-------- Provided records --------

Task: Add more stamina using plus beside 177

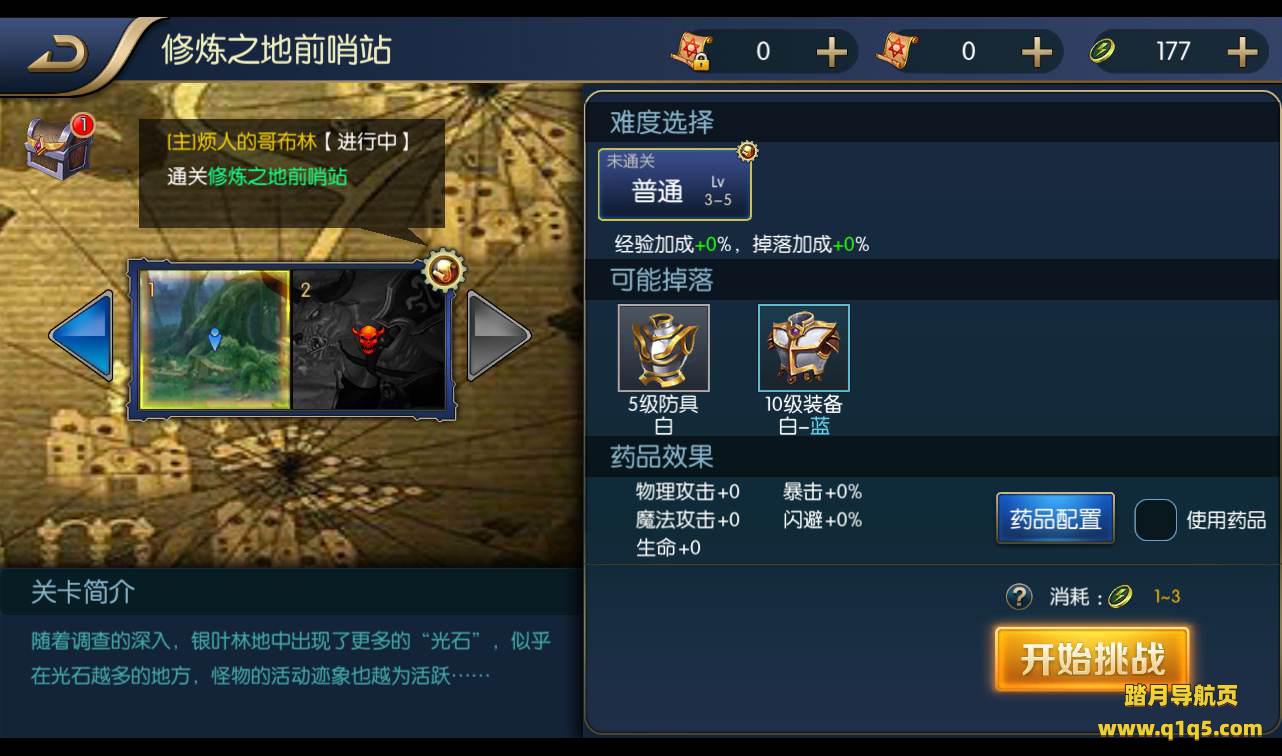Action: tap(1242, 51)
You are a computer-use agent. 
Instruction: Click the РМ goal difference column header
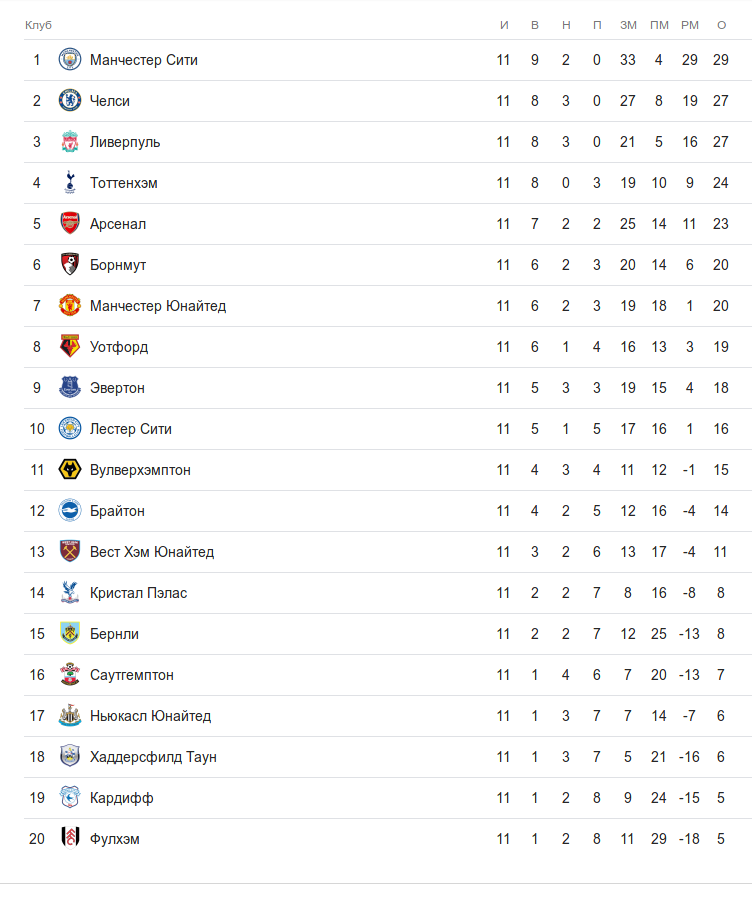pyautogui.click(x=690, y=24)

--------

What is expected – Write out the whole listing exactly as it appears, and omit the pictures.

Response to the exercise –
Task: Add more stamina using plus beside 177

Action: tap(1242, 51)
You are a computer-use agent. 
Instruction: Click the РМ goal difference column header
pyautogui.click(x=690, y=24)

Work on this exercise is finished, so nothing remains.